Records to process:
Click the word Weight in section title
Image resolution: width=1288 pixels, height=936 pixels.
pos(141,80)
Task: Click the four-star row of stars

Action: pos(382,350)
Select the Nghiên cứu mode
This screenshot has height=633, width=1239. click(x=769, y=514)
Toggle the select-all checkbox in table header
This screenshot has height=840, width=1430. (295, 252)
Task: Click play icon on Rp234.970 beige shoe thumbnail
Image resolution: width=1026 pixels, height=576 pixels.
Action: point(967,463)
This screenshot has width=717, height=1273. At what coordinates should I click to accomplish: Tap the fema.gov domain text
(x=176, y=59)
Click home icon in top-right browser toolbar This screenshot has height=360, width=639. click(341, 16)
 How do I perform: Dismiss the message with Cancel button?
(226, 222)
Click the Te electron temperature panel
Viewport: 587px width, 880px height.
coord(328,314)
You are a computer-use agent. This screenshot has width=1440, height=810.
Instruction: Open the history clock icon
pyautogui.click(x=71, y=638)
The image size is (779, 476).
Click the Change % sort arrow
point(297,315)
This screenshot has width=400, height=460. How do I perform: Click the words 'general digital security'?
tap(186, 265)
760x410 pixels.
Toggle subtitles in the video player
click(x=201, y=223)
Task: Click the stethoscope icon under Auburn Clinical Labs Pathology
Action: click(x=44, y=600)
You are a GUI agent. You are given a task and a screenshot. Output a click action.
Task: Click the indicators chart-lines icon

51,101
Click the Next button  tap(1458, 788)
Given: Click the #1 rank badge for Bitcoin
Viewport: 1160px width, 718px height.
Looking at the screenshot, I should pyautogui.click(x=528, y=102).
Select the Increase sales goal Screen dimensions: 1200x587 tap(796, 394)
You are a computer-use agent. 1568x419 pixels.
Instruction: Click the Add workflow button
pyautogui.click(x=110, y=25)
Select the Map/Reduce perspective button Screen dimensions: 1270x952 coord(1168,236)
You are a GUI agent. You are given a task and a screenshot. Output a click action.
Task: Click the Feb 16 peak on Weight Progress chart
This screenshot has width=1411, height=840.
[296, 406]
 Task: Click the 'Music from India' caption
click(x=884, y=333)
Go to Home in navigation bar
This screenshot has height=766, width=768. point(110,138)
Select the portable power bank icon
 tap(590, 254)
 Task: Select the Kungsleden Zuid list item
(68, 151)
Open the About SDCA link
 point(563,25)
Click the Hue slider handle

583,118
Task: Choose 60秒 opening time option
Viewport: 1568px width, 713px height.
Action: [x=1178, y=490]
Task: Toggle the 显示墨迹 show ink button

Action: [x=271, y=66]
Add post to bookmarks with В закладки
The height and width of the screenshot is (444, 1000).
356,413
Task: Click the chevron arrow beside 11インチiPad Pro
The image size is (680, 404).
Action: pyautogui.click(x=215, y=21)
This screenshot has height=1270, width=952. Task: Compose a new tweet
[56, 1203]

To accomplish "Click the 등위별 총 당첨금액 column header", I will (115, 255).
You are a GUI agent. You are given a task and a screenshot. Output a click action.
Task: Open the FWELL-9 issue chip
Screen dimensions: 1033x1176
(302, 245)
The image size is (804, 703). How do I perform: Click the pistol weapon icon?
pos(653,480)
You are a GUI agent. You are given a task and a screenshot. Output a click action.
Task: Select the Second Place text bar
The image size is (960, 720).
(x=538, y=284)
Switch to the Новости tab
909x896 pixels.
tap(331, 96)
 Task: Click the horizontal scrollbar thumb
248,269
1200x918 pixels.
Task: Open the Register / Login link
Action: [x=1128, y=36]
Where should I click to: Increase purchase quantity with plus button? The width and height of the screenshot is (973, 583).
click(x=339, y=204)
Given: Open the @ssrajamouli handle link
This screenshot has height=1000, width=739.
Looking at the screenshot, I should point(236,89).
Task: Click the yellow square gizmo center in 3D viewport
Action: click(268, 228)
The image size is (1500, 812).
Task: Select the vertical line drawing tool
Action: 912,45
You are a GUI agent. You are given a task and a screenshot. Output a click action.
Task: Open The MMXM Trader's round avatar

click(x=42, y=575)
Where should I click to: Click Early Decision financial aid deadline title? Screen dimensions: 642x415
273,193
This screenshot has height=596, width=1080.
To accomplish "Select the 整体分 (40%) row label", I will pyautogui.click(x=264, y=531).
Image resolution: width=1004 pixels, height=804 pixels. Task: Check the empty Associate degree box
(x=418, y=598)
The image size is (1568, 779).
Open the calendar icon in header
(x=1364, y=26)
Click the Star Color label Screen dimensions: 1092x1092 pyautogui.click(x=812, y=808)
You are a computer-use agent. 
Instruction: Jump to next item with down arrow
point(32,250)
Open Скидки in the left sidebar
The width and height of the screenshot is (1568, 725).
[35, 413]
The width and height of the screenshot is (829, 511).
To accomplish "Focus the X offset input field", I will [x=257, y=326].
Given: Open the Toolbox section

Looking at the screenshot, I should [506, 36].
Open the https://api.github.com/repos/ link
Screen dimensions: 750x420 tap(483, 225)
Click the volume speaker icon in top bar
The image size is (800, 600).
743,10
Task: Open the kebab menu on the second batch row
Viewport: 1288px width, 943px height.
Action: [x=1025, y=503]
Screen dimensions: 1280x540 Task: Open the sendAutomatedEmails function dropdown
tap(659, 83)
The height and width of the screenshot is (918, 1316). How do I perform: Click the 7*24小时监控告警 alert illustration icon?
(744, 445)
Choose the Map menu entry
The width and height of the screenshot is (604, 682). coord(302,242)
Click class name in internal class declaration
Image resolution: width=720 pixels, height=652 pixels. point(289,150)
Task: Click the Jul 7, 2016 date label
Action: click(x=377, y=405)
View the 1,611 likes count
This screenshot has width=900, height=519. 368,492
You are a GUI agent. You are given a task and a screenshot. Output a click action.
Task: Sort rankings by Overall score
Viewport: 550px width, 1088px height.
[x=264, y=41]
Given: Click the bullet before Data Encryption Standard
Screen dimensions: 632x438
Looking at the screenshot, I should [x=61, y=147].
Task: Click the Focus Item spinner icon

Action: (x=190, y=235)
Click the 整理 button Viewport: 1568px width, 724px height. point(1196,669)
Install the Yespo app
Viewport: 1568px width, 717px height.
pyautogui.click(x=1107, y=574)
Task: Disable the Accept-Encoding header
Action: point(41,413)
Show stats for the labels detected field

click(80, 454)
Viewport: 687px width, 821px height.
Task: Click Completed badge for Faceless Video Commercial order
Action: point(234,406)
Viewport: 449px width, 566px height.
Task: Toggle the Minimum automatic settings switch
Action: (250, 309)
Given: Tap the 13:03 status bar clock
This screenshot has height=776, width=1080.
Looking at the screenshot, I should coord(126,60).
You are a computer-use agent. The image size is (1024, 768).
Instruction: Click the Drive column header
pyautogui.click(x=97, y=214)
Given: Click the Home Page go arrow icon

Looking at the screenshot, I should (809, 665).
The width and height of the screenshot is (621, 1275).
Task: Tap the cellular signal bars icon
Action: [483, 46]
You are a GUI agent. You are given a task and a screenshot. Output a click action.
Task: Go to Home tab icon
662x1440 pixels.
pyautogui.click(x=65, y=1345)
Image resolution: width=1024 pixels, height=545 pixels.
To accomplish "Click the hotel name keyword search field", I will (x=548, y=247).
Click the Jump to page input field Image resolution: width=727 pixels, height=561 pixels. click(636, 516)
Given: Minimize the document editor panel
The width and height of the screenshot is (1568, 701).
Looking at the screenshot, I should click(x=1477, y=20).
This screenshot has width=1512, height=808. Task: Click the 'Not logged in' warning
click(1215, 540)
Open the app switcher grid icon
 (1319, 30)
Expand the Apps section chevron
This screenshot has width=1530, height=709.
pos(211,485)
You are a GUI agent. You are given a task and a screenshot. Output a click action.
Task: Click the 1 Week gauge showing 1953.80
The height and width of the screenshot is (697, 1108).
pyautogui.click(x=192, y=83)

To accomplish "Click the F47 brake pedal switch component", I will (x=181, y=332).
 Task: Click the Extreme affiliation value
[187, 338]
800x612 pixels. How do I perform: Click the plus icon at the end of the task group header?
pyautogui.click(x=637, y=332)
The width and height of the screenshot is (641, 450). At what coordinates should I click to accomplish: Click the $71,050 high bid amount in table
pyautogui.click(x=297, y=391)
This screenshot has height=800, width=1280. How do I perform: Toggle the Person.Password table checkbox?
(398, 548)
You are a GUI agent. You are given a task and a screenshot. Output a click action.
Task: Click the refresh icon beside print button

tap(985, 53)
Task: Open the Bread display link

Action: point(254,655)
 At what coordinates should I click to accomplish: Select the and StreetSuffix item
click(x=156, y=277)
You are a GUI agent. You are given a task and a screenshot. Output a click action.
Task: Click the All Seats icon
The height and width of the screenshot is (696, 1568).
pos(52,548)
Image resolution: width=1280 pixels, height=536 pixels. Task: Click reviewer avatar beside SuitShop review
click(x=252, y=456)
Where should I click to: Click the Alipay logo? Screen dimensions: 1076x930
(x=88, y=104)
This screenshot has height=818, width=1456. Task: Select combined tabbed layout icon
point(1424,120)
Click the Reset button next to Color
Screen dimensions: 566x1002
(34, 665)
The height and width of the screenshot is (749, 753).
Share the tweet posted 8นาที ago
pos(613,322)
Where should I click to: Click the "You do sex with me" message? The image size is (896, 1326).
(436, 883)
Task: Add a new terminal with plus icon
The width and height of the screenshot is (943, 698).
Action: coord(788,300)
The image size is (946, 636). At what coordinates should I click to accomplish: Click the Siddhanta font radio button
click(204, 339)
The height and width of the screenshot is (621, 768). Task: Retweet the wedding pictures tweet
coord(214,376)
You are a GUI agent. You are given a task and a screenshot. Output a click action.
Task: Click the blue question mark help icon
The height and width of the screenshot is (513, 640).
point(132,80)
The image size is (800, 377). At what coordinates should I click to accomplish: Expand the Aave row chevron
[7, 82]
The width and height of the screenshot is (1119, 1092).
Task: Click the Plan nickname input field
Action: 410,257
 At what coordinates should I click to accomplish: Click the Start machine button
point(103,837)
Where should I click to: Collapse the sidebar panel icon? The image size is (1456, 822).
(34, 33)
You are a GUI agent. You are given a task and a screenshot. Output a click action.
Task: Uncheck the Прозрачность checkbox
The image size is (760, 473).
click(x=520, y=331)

What to work on:
Look back at the entries above and repeat, unchanged, every line from the line holding "Given: Open the Toolbox section" through the line holding "Install the Yespo app".

Result of the exercise:
Given: Open the Toolbox section

Looking at the screenshot, I should [506, 36].
Open the https://api.github.com/repos/ link
Screen dimensions: 750x420 tap(483, 225)
Click the volume speaker icon in top bar
The image size is (800, 600).
743,10
Task: Open the kebab menu on the second batch row
Viewport: 1288px width, 943px height.
Action: [x=1025, y=503]
Screen dimensions: 1280x540 Task: Open the sendAutomatedEmails function dropdown
tap(659, 83)
The height and width of the screenshot is (918, 1316). How do I perform: Click the 7*24小时监控告警 alert illustration icon?
(744, 445)
Choose the Map menu entry
The width and height of the screenshot is (604, 682). coord(302,242)
Click class name in internal class declaration
Image resolution: width=720 pixels, height=652 pixels. point(289,150)
Task: Click the Jul 7, 2016 date label
Action: click(x=377, y=405)
View the 1,611 likes count
This screenshot has width=900, height=519. 368,492
You are a GUI agent. You are given a task and a screenshot. Output a click action.
Task: Sort rankings by Overall score
Viewport: 550px width, 1088px height.
[x=264, y=41]
Given: Click the bullet before Data Encryption Standard
Screen dimensions: 632x438
Looking at the screenshot, I should [x=61, y=147].
Task: Click the Focus Item spinner icon

Action: (x=190, y=235)
Click the 整理 button Viewport: 1568px width, 724px height. point(1196,669)
Install the Yespo app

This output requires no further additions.